→ **Record set**
= = = = = = =

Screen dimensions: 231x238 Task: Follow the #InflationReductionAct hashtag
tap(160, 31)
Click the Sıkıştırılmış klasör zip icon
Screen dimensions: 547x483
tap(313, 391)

= = = = = = =

→ **Assigned task**
Transcribe all the material exactly.

→ **Result of this exercise**
Screen dimensions: 231x238 Task: Follow the #InflationReductionAct hashtag
tap(160, 31)
Click the Sıkıştırılmış klasör zip icon
Screen dimensions: 547x483
tap(313, 391)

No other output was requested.